Lauren Mellor‐Crummey scite author profile

Fibromuscular dysplasia (FMD) is a heterogeneous group of non-atherosclerotic and non-inflammatory arterial diseases that primarily involves the renal and cerebrovascular arteries. Grange syndrome is an autosomal-recessive condition characterized by severe and early-onset vascular disease similar to FMD and variable penetrance of brachydactyly, syndactyly, bone fragility, and learning disabilities. Exome-sequencing analysis of DNA from three affected siblings with Grange syndrome identified compound heterozygous nonsense variants in YY1AP1, and homozygous nonsense or frameshift YY1AP1 variants were subsequently identified in additional unrelated probands with Grange syndrome.
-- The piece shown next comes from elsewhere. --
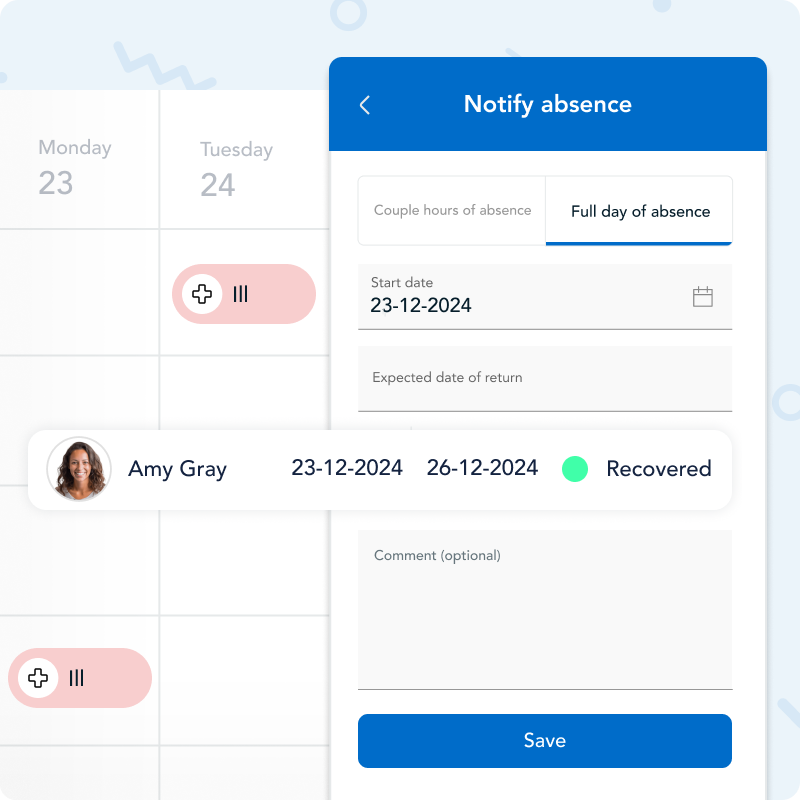Click the green status dot beside Recovered
The height and width of the screenshot is (800, 800).
[575, 469]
YY1AP1 encodes yin yang 1 (YY1)-associated protein 1 and is an activator of the YY1 transcription factor. We determined that YY1AP1 localizes to the nucleus and is a component of the INO80 chromatin remodeling complex, which is responsible for transcriptional regulation, DNA repair, and replication. Molecular studies revealed that loss of YY1AP1 in vascular smooth muscle cells leads to cell cycle arrest with decreased proliferation and increased levels of the cell cycle regulator p21/WAF/CDKN1A and disrupts TGF-β-driven differentiation of smooth muscle cells. Identification of YY1AP1 mutations as a cause of FMD indicates that this condition can result from underlying genetic variants that significantly alter the phenotype of vascular smooth muscle cells.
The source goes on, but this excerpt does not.